|Several hundred allergens have been characterized from fungi (molds). Such allergens can worsen allergic disease such as asthma, wheezing, hay fever, rhinitis, and eczema (skin irritation). Many molds have been associated with worsening of asthma symptoms including Alternaria, Cladosporium, Aspergillus, Penicillium, and Trichosporon.|
Trichosporon and Cryptococcus have been associated with the development of hypersensitivity pneumonitis. The common mold Aspergillus causes >200,000 annual life-threatening invasive infections worldwide. Aspergillus also causes a well-characterized allergic condition called Allergic Broncho Pulmonary Aspergillosis (ABPA). ABPA is estimated to affect 4 to 13 million people in the world and cause about 100,000 deaths annually. Worldwide, at least 12 million people are affected with severe allergic fungal rhinosinusitis.
Indoor fungal levels on air, dust, and surfaces can be measured by a number of means including measuring total spore count, culture of viable spores, and use of PCR (polymerase chain reaction) to measure levels of fungal DNA. Many studies have reported that exposure to molds increases the risk of asthma and/or worsen asthma. A large European study of 31,742 children found that indoor exposure to visible mold or water damage was associated with a 39% greater risk of developing asthma (95% CI of 1.05, 1.84). A meta-analysis of 16 studies reported estimated that the presence of indoor dampness or visible mold was associated with a 1.31 to 1.50 greater risk of developing asthma.

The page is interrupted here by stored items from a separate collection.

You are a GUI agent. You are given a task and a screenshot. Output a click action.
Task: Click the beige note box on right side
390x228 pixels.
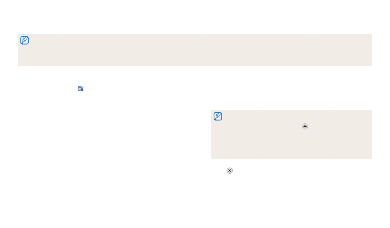click(291, 134)
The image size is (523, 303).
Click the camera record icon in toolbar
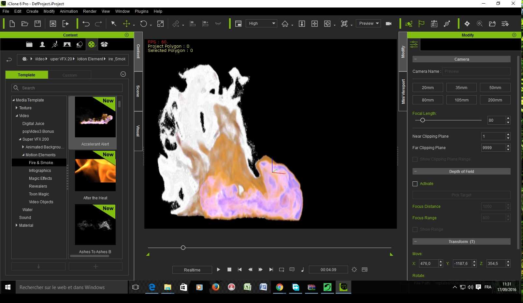click(388, 23)
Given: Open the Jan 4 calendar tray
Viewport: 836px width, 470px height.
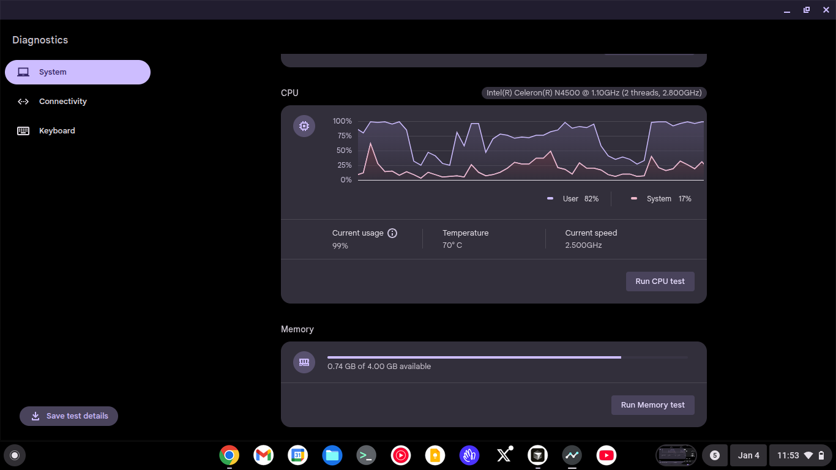Looking at the screenshot, I should pos(748,455).
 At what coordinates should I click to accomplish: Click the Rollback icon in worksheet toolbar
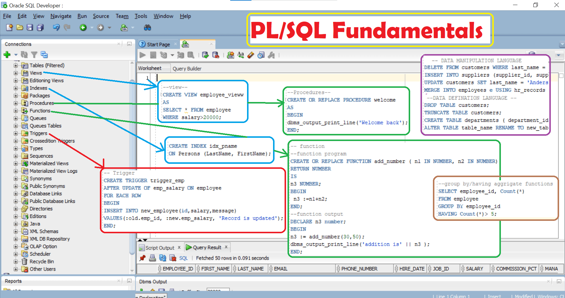coord(215,55)
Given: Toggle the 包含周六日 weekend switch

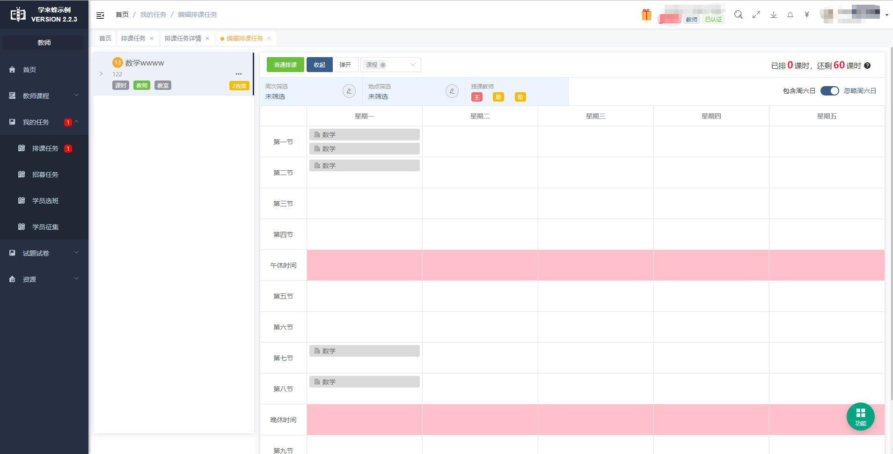Looking at the screenshot, I should tap(829, 91).
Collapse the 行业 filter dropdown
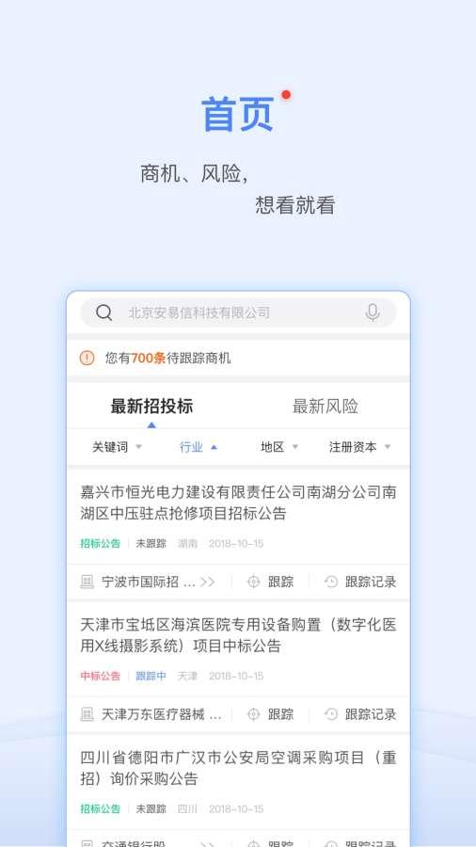This screenshot has height=847, width=476. [x=198, y=447]
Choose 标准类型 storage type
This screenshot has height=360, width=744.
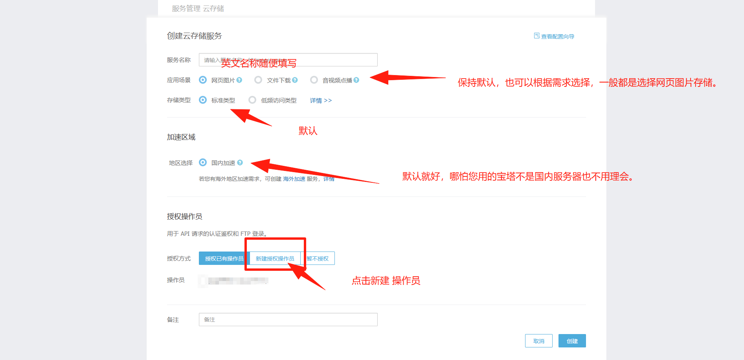click(x=203, y=100)
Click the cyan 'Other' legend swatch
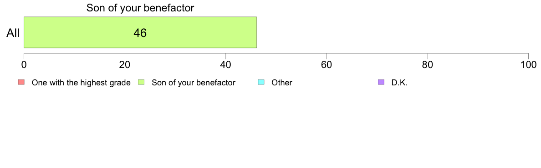 pos(261,82)
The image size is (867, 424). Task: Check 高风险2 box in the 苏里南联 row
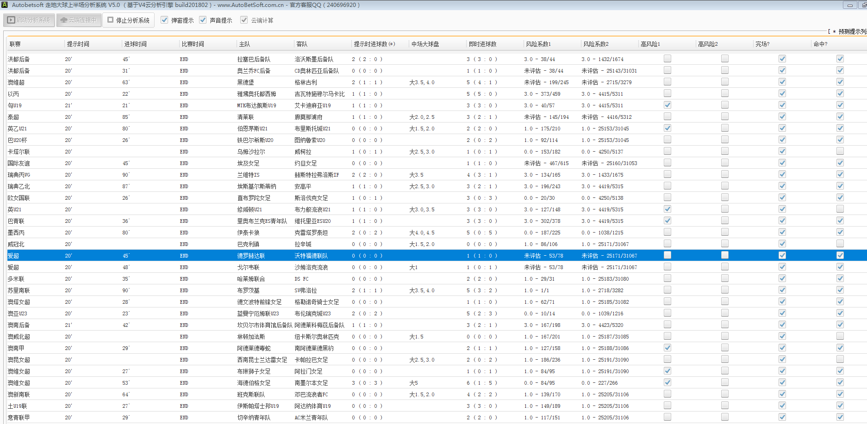(725, 290)
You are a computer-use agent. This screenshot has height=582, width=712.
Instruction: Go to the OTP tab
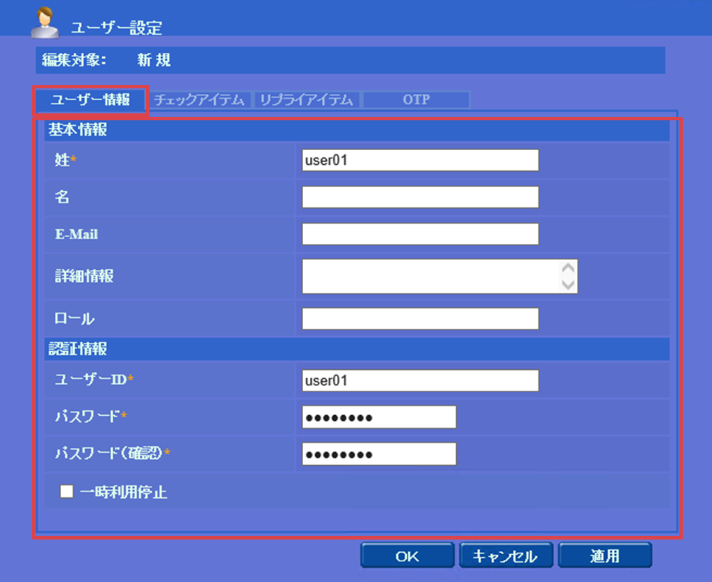tap(416, 100)
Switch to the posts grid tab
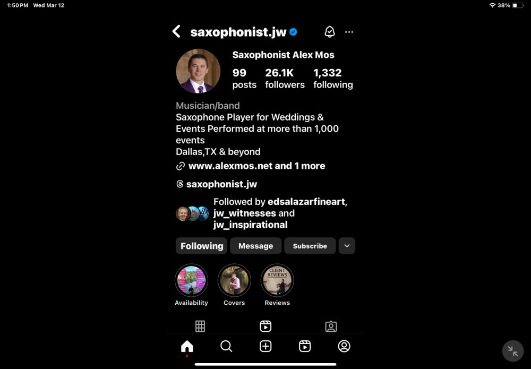 (200, 327)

A 2015 analysis of 8,412 children and adults in the USA reported that moldy/misty odor was associated with a significantly increased risk of new-onset asthma in children (OR 1.60, 95% CI of 1.17-2.19), asthma in adults (OR 1.61, 95 CI of 1.00-2.51), and eczema in adults (OR 1,92, 95 CI 1.39-2.63). Control of moisture, prevention/remediation of water problems and adequate ventilation are necessary to control indoor growth of mold.